Gradual Addition

Dec 26, 2007 21:21

Title: Gradual Addition
Author: phinnia
Rating: R-ish
Disclaimer: Not mine, sadly.
Author's Note: Written for deelaundry, because she sponsored me for Hugo House's Write-O-Rama fundraiser and asked for a House/Wilson/whoever polyamory fic. I hope this works! Thanks a bunch, hon. :-) Featuring House, Wilson, Cuddy, Cuddy's mother, Sweeney Todd, Scrabble, idiots with power tools, Sting and two guys with a plan. Slight spoilers for season 4.

"You know what I miss?"

It sounded random, but if you knew House you would not only know that nothing was random, but that this was the type of calculated randomness that meant he'd put a lot of thought into something. Wilson decided to play along; it wasn't as though he really had a choice, after all. "What do you miss?"

"Breasts."

"I'll make an appointment with Kaufman in Plastics in the morning."

"No, no, no. Kaufman's an idiot. At least let Taub handle it."

"Didn't you call him an idiot just yesterday?"

"Yes, but he's my hand-picked idiot." House replied with something like affection. "As intriguing as it sounds, I wasn't quite thinking you."

"You'd get breasts for me? How sweet."

"You know who has great breasts?"

"You want a list by cup size, overall hotness, what? You want it in chart format or an Excel spreadsheet?"

"Eh, the O.C.'s on in two hours, don't really have time for fancy formatting. I was specifically thinking Cuddy."

"A fine example, definitely. Thinking of asking her for tips?"

"For what?"

"Shopping. You know, for the breasts you're getting me."

It turned into the pillow fight he knew it would, but Wilson was pretty sure he'd gotten the hint House had dropped.

"What's this? Doesn't sound like your usual."

"The album? Synchronicity. The Police. The song? Tea in the Sahara."

"This doesn't sound punk. Weren't they punk?"

"They sold out before they got this far. Sting turned into a freak treehugger pinko environmentalist instead of being an angry ex-English teacher."

"... Tea in the Sahara? That's her last wish? That's kind of lame."

"Good thing you don't run the 'Make-A-Wish' foundation, Jimmy. It's about sex."

"Tea is about sex? Oh, right. Everything's about sex, according to you."
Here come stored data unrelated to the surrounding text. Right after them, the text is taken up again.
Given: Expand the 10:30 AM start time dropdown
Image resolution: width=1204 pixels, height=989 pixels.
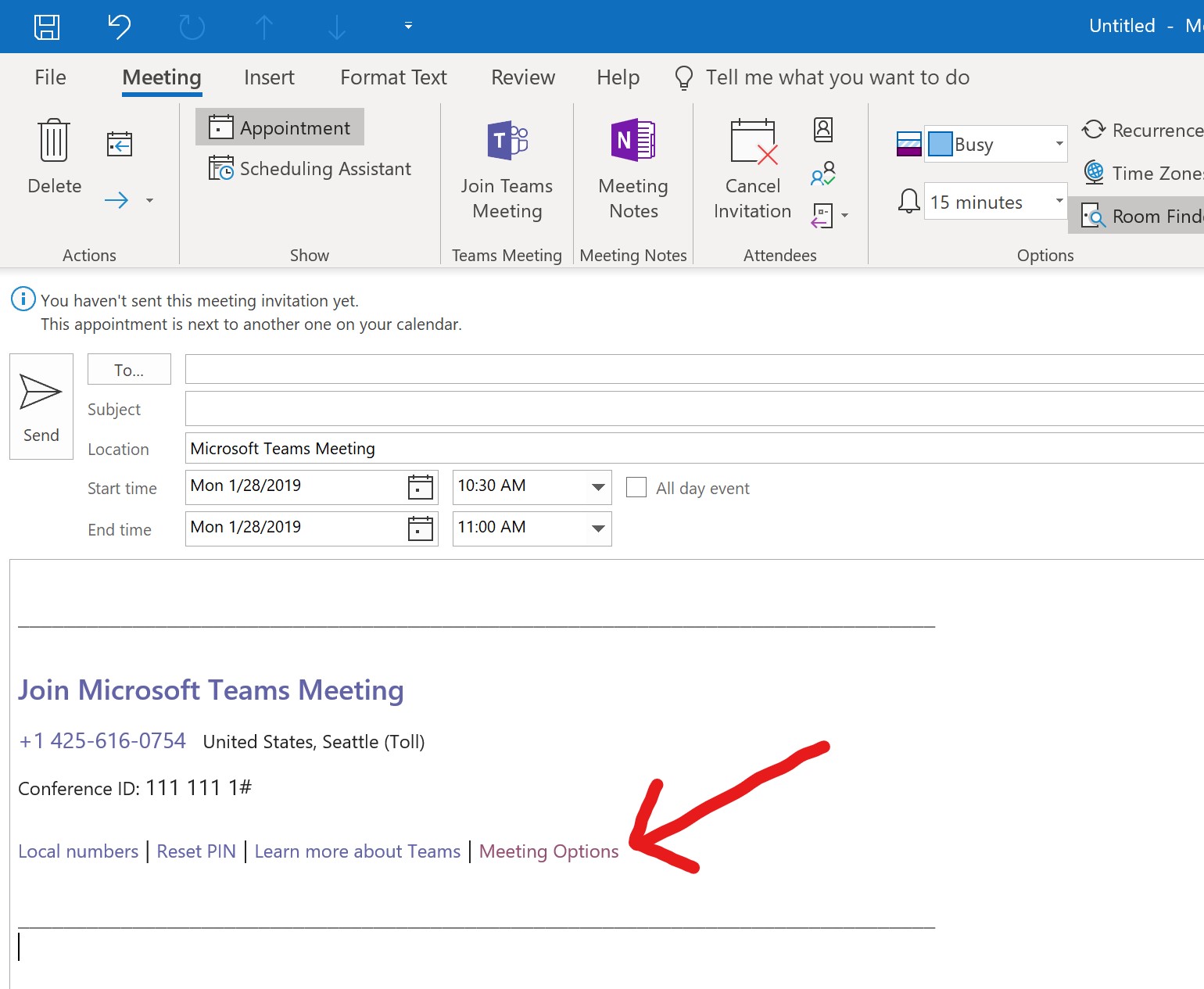Looking at the screenshot, I should [x=598, y=487].
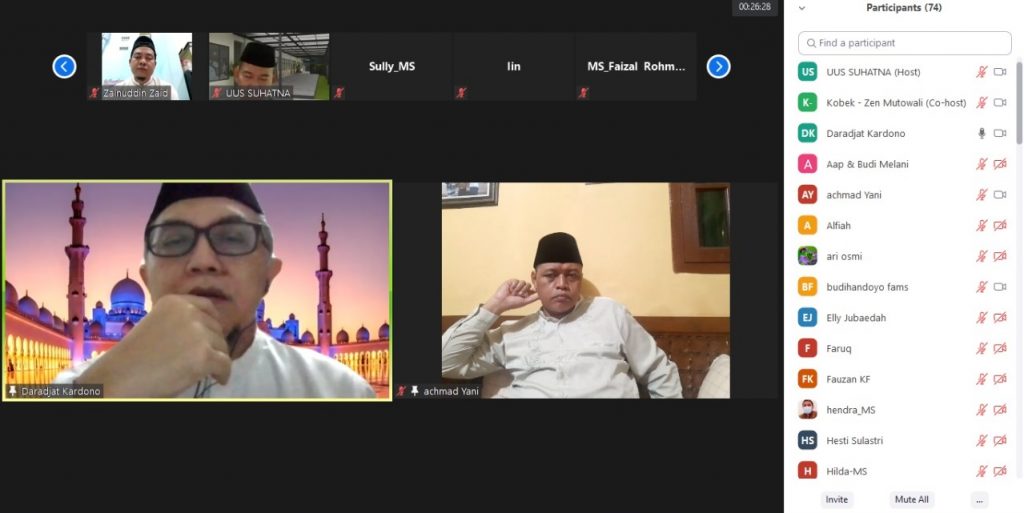Image resolution: width=1024 pixels, height=513 pixels.
Task: Toggle Aap & Budi Melani's disabled camera icon
Action: 1000,164
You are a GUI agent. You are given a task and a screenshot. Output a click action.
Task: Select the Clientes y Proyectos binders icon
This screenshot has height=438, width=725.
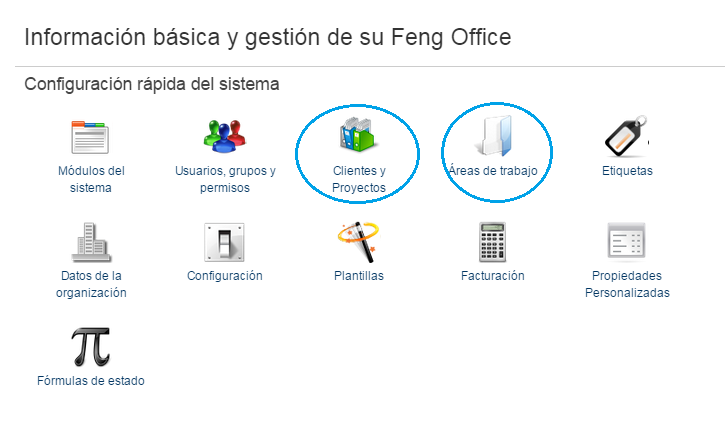[358, 138]
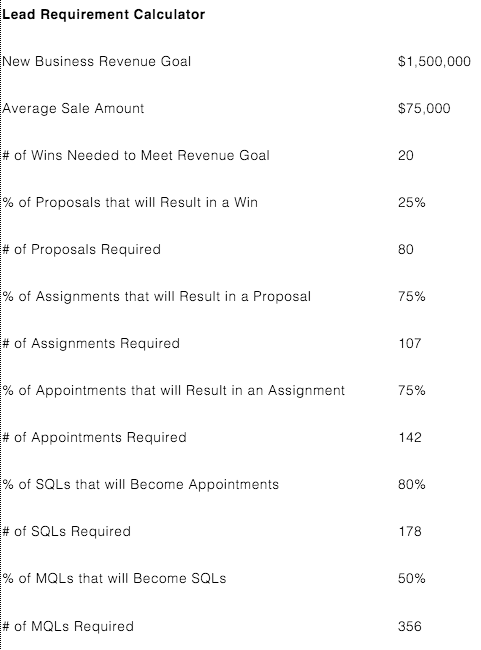Click the 356 MQLs required value
The image size is (481, 650).
pos(410,626)
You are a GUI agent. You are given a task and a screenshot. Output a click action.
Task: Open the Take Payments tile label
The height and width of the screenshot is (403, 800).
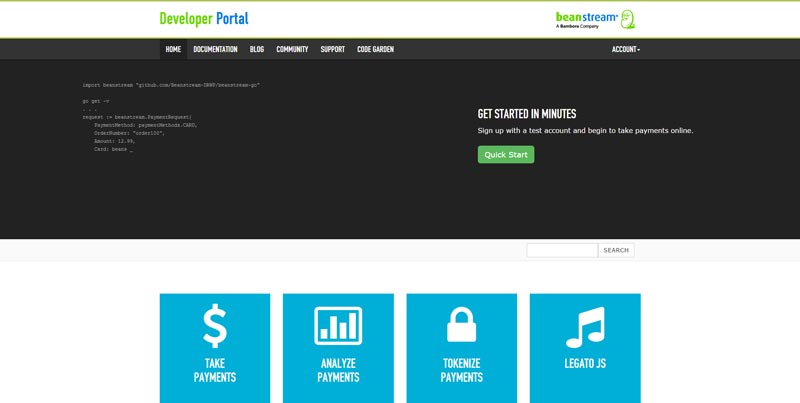pos(214,370)
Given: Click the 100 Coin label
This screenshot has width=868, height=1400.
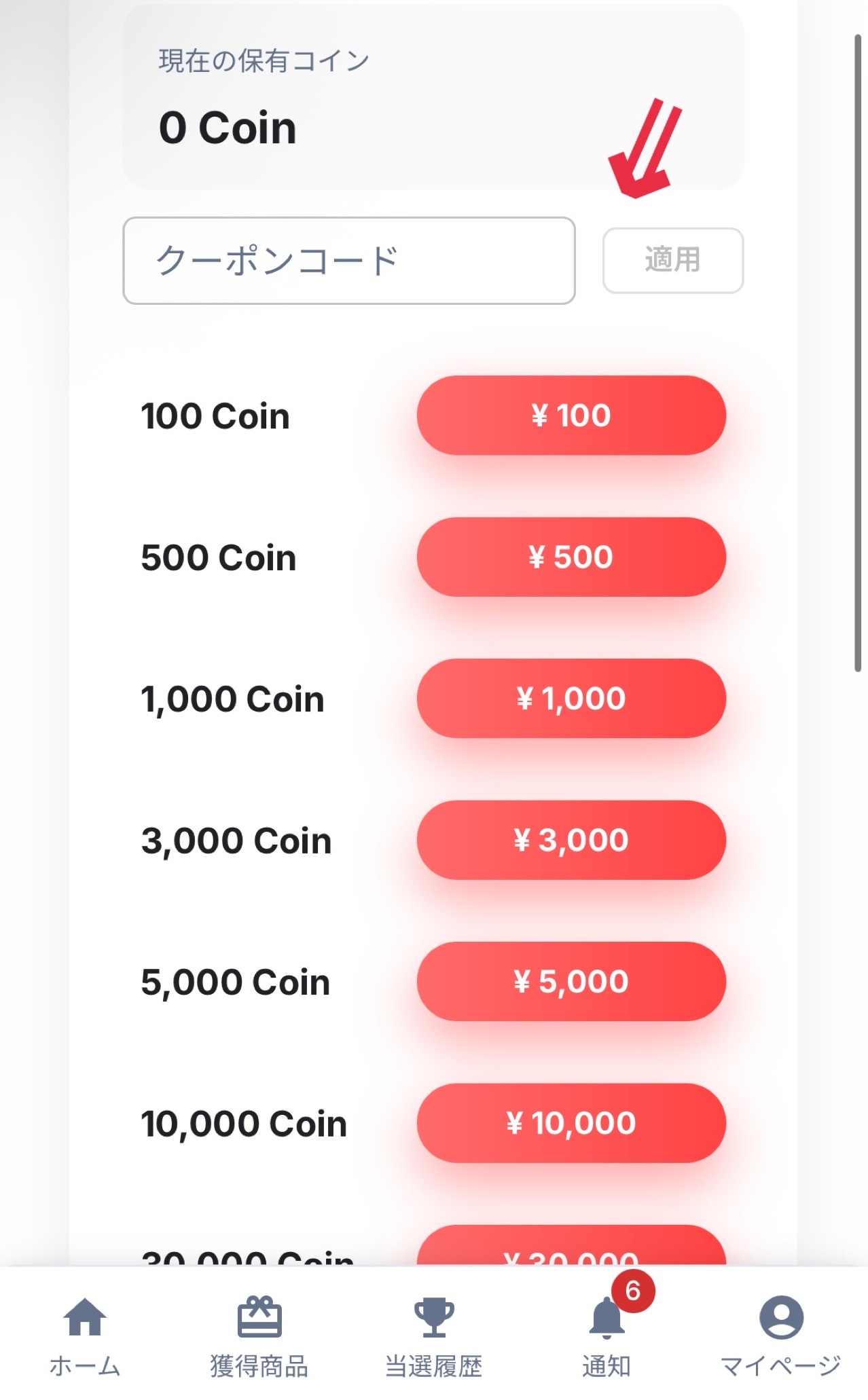Looking at the screenshot, I should point(215,416).
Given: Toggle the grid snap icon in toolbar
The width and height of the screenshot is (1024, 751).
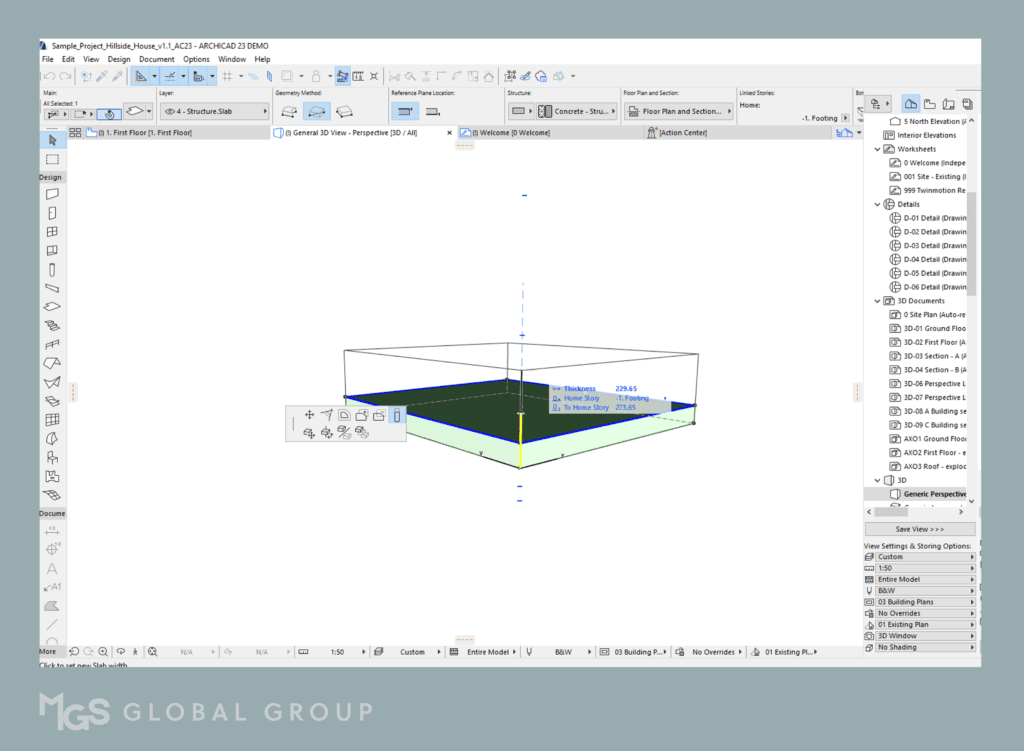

"No, seriously, the song's about a threesome. Don't you get it? My sisters and I have one wish before we die, blah blah blah you have the means in your possession? No one's last wish is for tea, how lame is that? You just can't say 'My sister and I want to fuck your brains out' on the BBC. Or, well, you couldn't then. The instrumentation on this album is great but early Police is more authentic punk - though Walking on the Moon does have a killer bass line. Anarchy beats out tea any day of the week."

"Anarchy. So basically fuck the state instead of each other?"

"Instead of or and, Jimmy, they were into threesomes, I told you. Or capitalism, and how it fucks us over. Threesomes, foursomes, whatever."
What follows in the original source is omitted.